Honest Mistake or Criminal Intent?
According to the Internal Revenue Service, “Tax evasion is when someone has deliberately provided inaccurate or incomplete information about their activities to reduce their tax liability or obtain undue tax credits and refund.” In the U.S., citizens are legally obligated to file a tax return for the correct amount of ‘income, employment, and excise taxes.’ Failing to comply with the law constitutes tax fraud and will be investigated by the criminal division of the IRS.
Negligence, on the other hand, may also involve failure to accurately report taxes but, unlike tax evasion or fraud, there is no criminal intent – the taxpayer acts in good faith.Common forms of negligence include calculation mistakes on tax forms, understating or overstating income, and erroneous deductions, all of which are usually unintended.
The penalties for understating taxes, for example, depend on whether the understatement is significant or not. That is, if the understatement is higher than the larger of 10% of the correct tax amount or $5,000 for individuals, it is considered substantial. In the case of companies, if the understatement exceeds the lesser of 10% or $10 million, then it is considered substantial. However, both individuals and corporations can avoid penalties for significant understatement and negligence if they prove they have a reasonable basis for the position they took, or if it is obvious they have acted in good faith.
Although there is a fine line that separates effective trust planning and tax crime, skilled IRS officers can easily tell the difference between the two. Here are the tell-tale signs of fraudulent activity officials are usually on the lookout for:
- Falsifying Social Security Numbers
- Concealing or transferring income and assets
- Willfully understating income
- Claiming non-existing dependents in order to obtain tax exemptions
- Altering official documents such as tax returns or checks
- Keeping two sets of financial books
- Passing personal expenses as business expenses
Penalties for Tax Crimes
An individual or a corporation not complying with the tax laws is punishable under Illinois law and may be charged with the following:
- Cheating on taxes owed to the government, which is a felony punishable by up to 5 years in prison and/or fines up to $250,000 and $500,000 for corporations.
- Falsifying the tax return or including misleading information as fact, which is a felony punishable by up to 3 years in prison and/or fines up to $250,000 and $500,000 for corporations.
- Not filing a tax return at all, which is an offense punishable by up to one year in prison and/or fines up to $100,000 for individuals and $200,000 for corporations.
Generally, under reporting income is the most common method of cheating, and the professional categories most likely to do it include clothing store owners, car dealers, doctors, lawyers, telemarketers, hairdressers, and accountants.

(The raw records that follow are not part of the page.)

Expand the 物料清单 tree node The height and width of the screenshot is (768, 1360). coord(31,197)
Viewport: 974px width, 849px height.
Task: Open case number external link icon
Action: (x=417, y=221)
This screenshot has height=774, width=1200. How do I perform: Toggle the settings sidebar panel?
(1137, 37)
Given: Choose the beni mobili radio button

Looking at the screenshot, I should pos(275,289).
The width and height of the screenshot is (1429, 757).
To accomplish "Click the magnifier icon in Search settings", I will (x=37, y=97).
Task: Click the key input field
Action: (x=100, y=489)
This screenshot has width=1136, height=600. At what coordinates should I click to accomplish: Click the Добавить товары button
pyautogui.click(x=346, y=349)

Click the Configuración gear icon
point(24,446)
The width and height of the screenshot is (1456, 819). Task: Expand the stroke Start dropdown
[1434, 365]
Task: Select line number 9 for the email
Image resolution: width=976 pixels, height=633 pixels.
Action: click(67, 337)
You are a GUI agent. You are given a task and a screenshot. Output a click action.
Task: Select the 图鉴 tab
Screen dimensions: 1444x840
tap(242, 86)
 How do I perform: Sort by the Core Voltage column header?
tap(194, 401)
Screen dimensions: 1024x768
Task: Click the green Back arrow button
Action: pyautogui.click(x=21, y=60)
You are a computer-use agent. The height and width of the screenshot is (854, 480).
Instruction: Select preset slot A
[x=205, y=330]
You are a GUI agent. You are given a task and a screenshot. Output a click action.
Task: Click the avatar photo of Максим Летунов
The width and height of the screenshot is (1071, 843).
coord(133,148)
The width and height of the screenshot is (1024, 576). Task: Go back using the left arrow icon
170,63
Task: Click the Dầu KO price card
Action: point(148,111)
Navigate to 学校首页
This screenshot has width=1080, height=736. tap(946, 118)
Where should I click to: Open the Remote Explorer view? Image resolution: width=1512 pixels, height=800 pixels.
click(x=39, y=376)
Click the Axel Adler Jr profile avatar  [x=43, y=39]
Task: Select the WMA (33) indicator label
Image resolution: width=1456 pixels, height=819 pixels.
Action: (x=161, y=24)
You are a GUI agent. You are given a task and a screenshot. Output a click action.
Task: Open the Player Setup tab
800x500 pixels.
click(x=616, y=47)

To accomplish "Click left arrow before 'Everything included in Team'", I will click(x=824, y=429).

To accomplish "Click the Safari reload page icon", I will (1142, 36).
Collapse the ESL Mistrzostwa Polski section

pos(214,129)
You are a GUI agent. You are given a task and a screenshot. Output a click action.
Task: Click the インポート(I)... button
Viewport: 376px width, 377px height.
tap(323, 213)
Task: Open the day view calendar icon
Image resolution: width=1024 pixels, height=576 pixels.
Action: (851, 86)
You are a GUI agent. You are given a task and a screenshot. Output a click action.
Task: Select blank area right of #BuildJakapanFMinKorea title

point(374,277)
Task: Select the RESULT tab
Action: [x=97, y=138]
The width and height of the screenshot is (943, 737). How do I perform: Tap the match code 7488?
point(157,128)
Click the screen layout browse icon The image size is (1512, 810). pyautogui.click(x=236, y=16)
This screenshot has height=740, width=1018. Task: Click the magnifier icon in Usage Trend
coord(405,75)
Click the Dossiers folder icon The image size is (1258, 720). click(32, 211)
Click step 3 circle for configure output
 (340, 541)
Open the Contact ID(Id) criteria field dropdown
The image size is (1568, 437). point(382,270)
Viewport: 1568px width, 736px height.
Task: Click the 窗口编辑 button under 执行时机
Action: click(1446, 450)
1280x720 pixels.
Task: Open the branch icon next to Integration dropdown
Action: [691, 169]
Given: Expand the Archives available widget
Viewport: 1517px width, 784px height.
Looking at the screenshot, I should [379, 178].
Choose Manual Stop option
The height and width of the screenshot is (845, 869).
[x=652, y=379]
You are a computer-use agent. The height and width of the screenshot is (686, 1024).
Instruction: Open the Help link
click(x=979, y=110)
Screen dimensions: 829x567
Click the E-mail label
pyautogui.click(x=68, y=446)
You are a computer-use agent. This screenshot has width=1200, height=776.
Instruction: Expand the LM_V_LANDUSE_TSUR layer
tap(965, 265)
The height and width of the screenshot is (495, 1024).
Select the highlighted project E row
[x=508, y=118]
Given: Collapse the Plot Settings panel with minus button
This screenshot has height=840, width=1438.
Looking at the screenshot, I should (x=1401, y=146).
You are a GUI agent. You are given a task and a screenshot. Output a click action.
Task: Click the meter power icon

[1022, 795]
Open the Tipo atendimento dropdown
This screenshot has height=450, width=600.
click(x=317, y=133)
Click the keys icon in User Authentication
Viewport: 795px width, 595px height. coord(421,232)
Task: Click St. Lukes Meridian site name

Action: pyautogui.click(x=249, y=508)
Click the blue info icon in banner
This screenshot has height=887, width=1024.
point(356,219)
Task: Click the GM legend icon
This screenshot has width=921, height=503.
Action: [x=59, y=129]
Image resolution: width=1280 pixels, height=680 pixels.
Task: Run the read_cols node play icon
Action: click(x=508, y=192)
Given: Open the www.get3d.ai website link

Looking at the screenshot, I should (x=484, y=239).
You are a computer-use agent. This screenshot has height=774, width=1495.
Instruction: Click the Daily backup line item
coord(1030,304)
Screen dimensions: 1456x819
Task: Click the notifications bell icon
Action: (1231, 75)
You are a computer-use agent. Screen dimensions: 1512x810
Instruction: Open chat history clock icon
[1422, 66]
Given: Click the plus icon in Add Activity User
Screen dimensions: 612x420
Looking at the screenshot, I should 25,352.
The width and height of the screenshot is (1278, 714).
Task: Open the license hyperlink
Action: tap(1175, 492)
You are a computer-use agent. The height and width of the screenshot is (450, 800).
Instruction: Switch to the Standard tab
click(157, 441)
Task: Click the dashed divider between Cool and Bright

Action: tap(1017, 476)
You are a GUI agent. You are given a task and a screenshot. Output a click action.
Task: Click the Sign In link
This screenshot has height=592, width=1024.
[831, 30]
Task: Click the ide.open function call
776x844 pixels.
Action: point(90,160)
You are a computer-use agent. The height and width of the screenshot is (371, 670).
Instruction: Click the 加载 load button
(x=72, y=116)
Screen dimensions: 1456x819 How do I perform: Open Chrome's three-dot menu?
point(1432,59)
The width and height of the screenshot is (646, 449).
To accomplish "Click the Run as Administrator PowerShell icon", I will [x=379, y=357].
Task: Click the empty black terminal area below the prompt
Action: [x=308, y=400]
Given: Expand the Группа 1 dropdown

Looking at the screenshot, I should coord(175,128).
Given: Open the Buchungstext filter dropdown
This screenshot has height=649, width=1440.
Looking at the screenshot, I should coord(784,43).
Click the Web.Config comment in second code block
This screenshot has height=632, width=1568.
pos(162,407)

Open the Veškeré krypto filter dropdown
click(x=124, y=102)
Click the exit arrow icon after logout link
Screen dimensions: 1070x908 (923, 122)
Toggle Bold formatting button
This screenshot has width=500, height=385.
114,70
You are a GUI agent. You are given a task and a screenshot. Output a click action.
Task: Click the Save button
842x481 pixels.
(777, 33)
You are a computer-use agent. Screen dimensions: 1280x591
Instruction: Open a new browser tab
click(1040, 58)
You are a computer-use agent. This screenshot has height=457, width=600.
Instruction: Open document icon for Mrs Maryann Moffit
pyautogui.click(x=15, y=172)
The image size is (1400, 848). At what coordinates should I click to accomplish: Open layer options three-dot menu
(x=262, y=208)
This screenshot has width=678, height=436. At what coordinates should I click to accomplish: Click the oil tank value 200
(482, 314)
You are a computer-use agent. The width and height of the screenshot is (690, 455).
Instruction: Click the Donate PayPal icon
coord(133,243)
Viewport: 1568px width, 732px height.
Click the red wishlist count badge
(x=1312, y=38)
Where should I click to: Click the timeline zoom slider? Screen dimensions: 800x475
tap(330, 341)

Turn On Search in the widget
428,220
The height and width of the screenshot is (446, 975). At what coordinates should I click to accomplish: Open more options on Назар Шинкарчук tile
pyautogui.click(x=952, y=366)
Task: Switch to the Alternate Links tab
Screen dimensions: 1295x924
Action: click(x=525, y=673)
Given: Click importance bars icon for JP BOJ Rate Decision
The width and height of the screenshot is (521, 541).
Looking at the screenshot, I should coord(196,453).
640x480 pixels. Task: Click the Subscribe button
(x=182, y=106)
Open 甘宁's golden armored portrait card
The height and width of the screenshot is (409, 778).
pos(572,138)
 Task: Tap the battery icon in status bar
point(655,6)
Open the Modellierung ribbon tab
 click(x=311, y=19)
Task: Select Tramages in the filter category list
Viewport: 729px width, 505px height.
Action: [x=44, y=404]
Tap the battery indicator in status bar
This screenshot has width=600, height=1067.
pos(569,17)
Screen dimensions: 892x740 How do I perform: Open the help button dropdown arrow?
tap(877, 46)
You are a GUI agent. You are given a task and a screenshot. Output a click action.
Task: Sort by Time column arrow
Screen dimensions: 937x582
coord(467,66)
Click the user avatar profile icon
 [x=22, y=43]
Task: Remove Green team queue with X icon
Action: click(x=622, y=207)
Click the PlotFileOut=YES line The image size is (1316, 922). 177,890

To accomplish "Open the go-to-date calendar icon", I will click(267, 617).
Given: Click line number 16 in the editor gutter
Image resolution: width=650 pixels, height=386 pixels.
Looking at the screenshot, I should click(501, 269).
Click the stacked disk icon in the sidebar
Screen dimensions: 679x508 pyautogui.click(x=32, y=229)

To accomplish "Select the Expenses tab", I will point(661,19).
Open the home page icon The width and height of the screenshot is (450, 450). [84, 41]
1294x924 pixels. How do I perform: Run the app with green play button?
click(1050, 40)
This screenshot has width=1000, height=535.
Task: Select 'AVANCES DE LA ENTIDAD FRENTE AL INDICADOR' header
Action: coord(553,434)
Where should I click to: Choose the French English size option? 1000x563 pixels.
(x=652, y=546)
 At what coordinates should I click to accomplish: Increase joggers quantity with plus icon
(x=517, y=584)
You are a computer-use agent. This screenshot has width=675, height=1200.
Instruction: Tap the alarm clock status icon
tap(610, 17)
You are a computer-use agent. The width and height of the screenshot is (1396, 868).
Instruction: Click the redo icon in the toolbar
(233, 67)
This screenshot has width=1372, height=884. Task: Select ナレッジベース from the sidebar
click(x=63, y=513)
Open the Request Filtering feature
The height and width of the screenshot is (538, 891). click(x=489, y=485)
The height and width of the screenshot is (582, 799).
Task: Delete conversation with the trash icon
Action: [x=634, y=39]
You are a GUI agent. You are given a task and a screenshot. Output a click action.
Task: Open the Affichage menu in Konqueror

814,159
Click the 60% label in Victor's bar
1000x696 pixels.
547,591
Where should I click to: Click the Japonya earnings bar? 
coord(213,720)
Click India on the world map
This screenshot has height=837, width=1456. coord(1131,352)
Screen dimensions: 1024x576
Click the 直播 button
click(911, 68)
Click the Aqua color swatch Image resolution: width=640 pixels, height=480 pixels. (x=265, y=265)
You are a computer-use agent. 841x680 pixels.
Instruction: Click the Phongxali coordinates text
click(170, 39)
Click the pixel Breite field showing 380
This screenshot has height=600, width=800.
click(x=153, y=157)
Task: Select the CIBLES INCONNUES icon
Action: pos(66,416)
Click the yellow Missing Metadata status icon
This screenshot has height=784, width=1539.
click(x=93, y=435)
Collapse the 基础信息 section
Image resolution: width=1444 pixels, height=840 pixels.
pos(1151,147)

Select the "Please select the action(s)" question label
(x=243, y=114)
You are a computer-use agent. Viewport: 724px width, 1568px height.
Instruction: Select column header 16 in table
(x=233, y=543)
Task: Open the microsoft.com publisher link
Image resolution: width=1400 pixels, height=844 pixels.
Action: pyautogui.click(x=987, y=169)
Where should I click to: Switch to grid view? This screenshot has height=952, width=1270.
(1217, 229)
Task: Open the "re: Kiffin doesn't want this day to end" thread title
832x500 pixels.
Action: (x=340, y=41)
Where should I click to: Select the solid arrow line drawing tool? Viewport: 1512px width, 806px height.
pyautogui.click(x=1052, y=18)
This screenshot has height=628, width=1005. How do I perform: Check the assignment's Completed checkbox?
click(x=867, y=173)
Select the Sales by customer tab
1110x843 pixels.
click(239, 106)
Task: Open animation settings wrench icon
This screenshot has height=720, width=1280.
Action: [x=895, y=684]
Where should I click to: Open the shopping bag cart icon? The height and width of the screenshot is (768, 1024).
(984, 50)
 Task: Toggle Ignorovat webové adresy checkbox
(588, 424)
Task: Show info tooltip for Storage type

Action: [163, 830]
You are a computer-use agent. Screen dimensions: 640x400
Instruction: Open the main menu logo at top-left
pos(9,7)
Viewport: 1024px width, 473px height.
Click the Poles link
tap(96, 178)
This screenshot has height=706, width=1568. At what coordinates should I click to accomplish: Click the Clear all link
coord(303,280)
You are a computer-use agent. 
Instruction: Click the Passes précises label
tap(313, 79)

Getting caught cheating by an IRS auditor may bring on heavy fines and civil penalties or worse, a criminal investigation, in which case you have a great chance of getting convicted and receiving mandatory prison time.
When charged by the IRS, you’re not given the benefit of the doubt – rather, you’re guilty until proven innocent. Since even the most honest of activities can be considered suspect, it’s worth taking the time to make sure your tax returns are in strict accordance with reality – a healthy amount of fear for the IRS will compel you to respect the law and keep you out of prison.